Adapun di luar shalat, aurat wanita adalah seluruh badan.” (Fathul Qaarib, 19)
*
Ibnu Qaasim Al Abadi berkata:
فيجب ما ستر من الأنثى ولو
رقيقة ما عدا الوجه والكفين . ووجوب سترهما في الحياة ليس لكونهما عورة ، بل لخوف
الفتنة غالبًا
“Wajib bagi
wanita menutup seluruh tubuh selain wajah telapak tangan, walaupun penutupnya
tipis. Dan wajib pula menutup wajah dan telapak tangan, bukan karena keduanya
adalah aurat, namun karena secara umum keduanya cenderung menimbulkan fitnah.”

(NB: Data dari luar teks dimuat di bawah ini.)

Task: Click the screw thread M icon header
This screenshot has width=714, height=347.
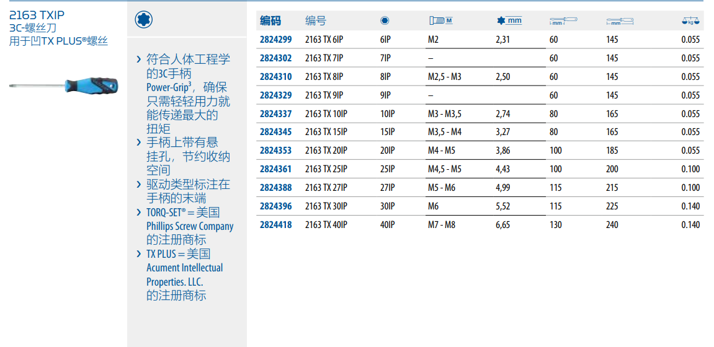Action: pos(440,20)
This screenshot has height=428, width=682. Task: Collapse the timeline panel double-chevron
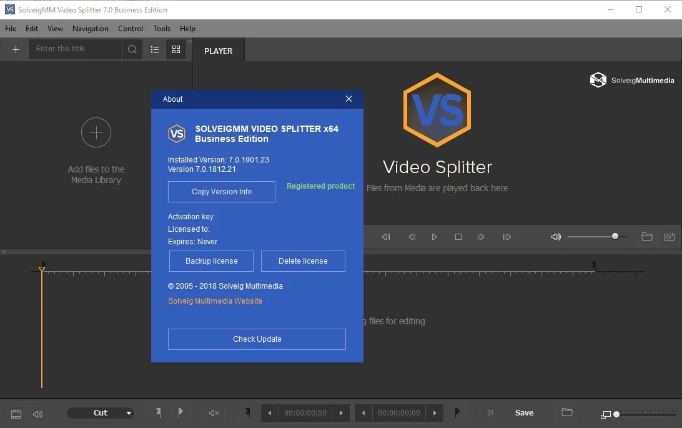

(Hasyiah Ibnu Qaasim ‘Ala Tuhfatul Muhtaaj, 3/115)
*
Taqiyuddin Al Hushni, penulis Kifaayatul Akhyaar, berkata:
ويُكره
أن يصلي في ثوب فيه صورة وتمثيل ، والمرأة متنقّبة إلا أن تكون في مسجد وهناك
أجانب لا يحترزون عن النظر ، فإن خيف من النظر إليها ما يجر إلى الفساد حرم عليها
رفع النقاب
“Makruh hukumnya
shalat dengan memakai pakaian yang bergambar atau lukisan. Makruh pula wanita
memakai niqab (cadar) ketika shalat. Kecuali jika di masjid kondisinya sulit
terjaga dari pandangan lelaki ajnabi. Jika wanita khawatir dipandang oleh
lelaki ajnabi sehingga menimbulkan kerusakan, haram hukumnya melepaskan niqab
(cadar).” (Kifaayatul Akhyaar, 181)
Madzhab Hambali
*
Imam Ahmad bin Hambal berkata:
كل شيء منها ــ أي من المرأة
الحرة ــ عورة حتى الظفر
“Setiap bagian
tubuh wanita adalah aurat, termasuk pula kukunya” (Dinukil dalam Zaadul Masiir,
6/31)
*
Syaikh Abdullah bin Abdil Aziz Al ‘Anqaari, penulis Raudhul Murbi’, berkata:
وكل الحرة البالغة عورة حتى
ذوائبها ، صرح به في الرعاية . اهـ إلا وجهها فليس عورة في الصلاة . وأما خارجها
فكلها عورة حتى وجهها بالنسبة إلى الرجل والخنثى وبالنسبة إلى مثلها عورتها ما بين
السرة إلى الركبة
“Setiap
bagian tubuh wanita yang baligh adalah aurat, termasuk pula sudut kepalanya.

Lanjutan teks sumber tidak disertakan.